We had our first telephone conference on the Humanitarian committee this week and I was glad to find that this is not just a paper exercise. The aim is to listen to the problems that NGOs are finding, us making proposals how they might be solved, we choose the top three that we think will make the most impact and turn them into products. So we actually produce something, and something that will help. It does feel good to be part of this. I even asked a couple of questions at the conference that were described by at least two people as "excellent" which made me feel better, participating as I am with people that have more letters after their name than Ploy has in her Thai name. We will have a face to face meeting in November at the Academy of Sciences in Washington which will be quite something I expect, I might need to buy a tie, although I guess the NGOs attending will all be dressed in flak jackets and hippy T-shirts with 'Down with Bush' emblazoned across them.
And at the same time as all of this I now have an increased workload for my day job, not before time to be honest and the work is interesting, but obviously that also eats into my time. So just at a time when I need more hours in the day I have gone and knackered myself. I know Ploy senses this as she was out late last night spreading the wood chips over the bare patches of our garden, i.e. all of it. It is a temporary measure but it does help to make things look better for zero investment except our time.
There have been a number of news stories this week that have caught my eye. British Airways, my least favourite airline, announced an annual profit of 883M pounds, an obscene result. (Actually even the BBC uses a small 'm' to announce the news, £883m, am I the only one that gets annoyed when people use the wrong suffix, 'm' is milli for God's sake and whilst a profit of 0.883 pounds could be newsworthy I think it is not intentional). The CEO announces he will not take his annual bonus of 700,000 pounds which is extraordinarily magnanimous of him given what his salary probably is, and the fact that he was in charge over the debacle that was Terminal 5. At the same time rising fuel costs, BA explain, mean that prices will have to increase for the next year. Why? To maintain the same profit, but why do they have to make this obscene profit. This of course also applies to most companies, from Microsoft to the oil giants. What do they do with that profit?

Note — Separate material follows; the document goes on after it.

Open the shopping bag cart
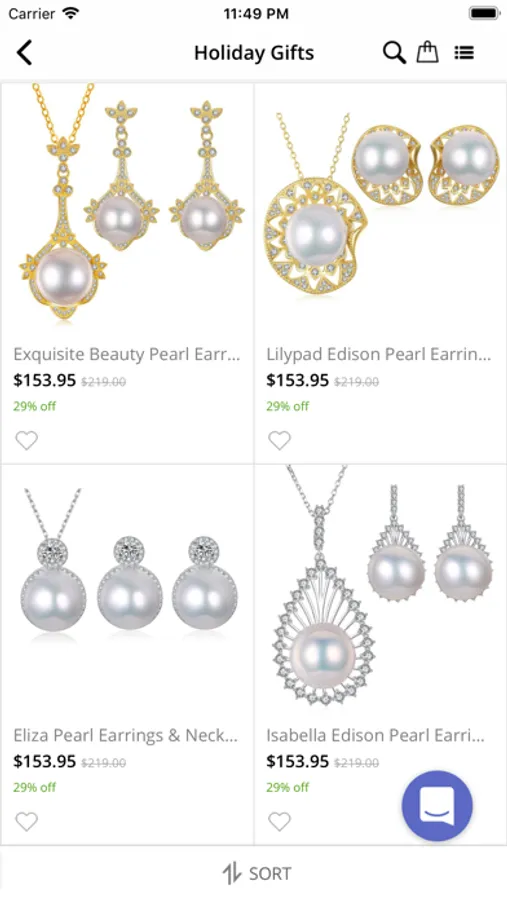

Of course some companies plough it back into research and development - although this doesn't seem applicable to BA - but for even the most forward thinking that is only 30%. Staff bonuses; well BA say their staff will receive 35M pounds in bonuses, less than 5%. And dividends to the parasitic shareholders, an undisclosed amount.
Of course the company needs to keep some fund in case of emergencies, probably buy some new planes, that sort of thing. But otherwise why have such a level of profit. Why not reduce the profit by charging less for the fares or better, putting less seats on the planes so flying in economy is not akin to being a battery hen. How about funding research into more efficient engines? How about just being philanthropic and giving the money to cancer research? Of course the shareholder would not allow this; fine for some other company they would say, but not the one I invest in. The whole structure through which companies start up and grow, and the investors get rewarded needs to be overhauled. As long as the aim of any company is just to keep people who have no interest in a company, other than what it earns for them, happy, then things will never improve.
The next time I am flying cattle class for twelve hours, drinking the cheapest plonk it is possible to buy and eating indescribably awful food, yet having re-mortgaged my house for the privilege, I will give a thought to those parasites, sipping their Chateauneuf du Pape, driving their Porsche's, and wearing their Armani suits who have brought this about.